Task list »
1. According to the passage on Ezra Ayers Carman, which regiment did he organize and lead after his appointment as colonel?
2. Using the passage on Ezra Ayers Carman, explain why he was not on the right flank of the Army of the Potomac for the whole Battle of Gettysburg.

Passage provided »
_ _ _ _
Ezra Ayers Carman (February 27, 1834 - December 25, 1909) was an officer in the Union Army during the American Civil War, commanding a New Jersey infantry regiment and (occasionally) a brigade.

==Early life==
Carman was born near Oak Tree, New Jersey, oldest child of Melancthon F. Carman and Ann Maria Ayers. He was educated at the Kentucky Military Institute and the University of Nashville and became a merchant.

==Civil War==
At the outbreak of the Civil War Carman joined the Army at Newark, New Jersey, and was commissioned lieutenant colonel of the 7th New Jersey Volunteer Infantry on September 19, 1861. In that role he was wounded in the right arm during the Battle of Williamsburg on May 5, 1862.

After recovering, Carman was appointed a colonel on July 8 of that year. At that rank, he organized and led the 13th New Jersey Volunteer Infantry. He led his regiment in the brigade of Brig. Gen. George H. Gordon in Brig. Gen. Alpheus S. Williams's 1st Division of the XII Corps at the Battle of Antietam. Carman next saw action in Brig. Gen. Thomas Ruger's brigade of the 1st division of the XII Corps. He fought at the Battle of Chancellorsville and the Battle of Gettysburg. In the latter action, he served on the right flank of the Army of the Potomac, except when Williams led the division, temporarily commanded by Ruger, to the left flank of the army on July 2, 1863. Later that month, Carman led a temporary brigade of three regiments sent to help quell the New York Draft Riots.
_ _ _ _
Data excerpt »
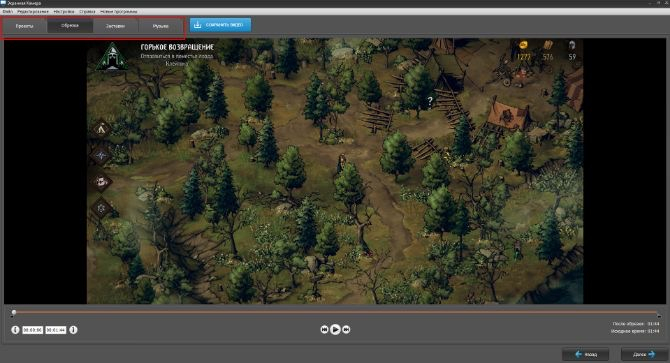Click the trim start time field

pos(32,330)
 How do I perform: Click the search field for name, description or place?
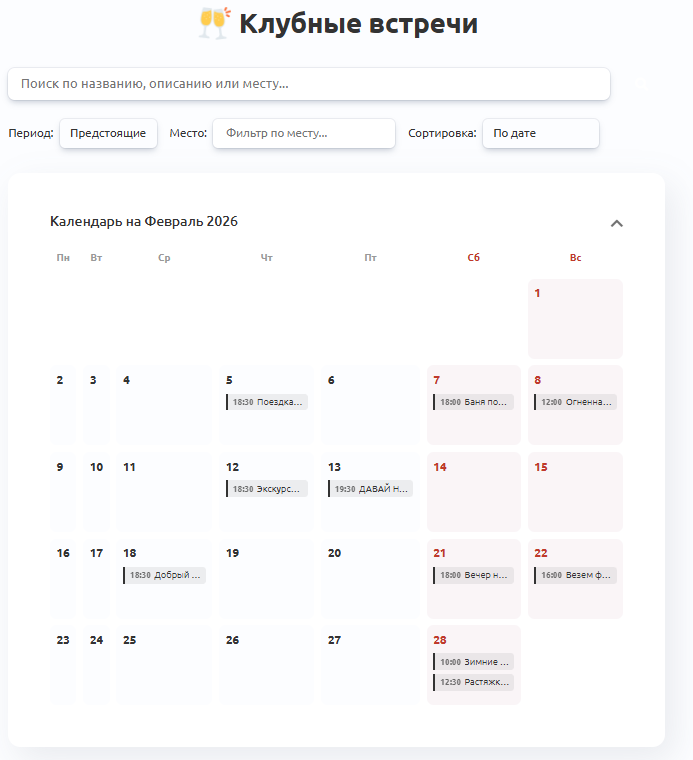tap(308, 84)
_ _ _ _
Solutions by task »
1. The 13th New Jersey Volunteer Infantry.

2. Carman served on the army's right flank except on July 2, 1863. On that day, Williams led the division, temporarily commanded by Ruger, to the army's left flank.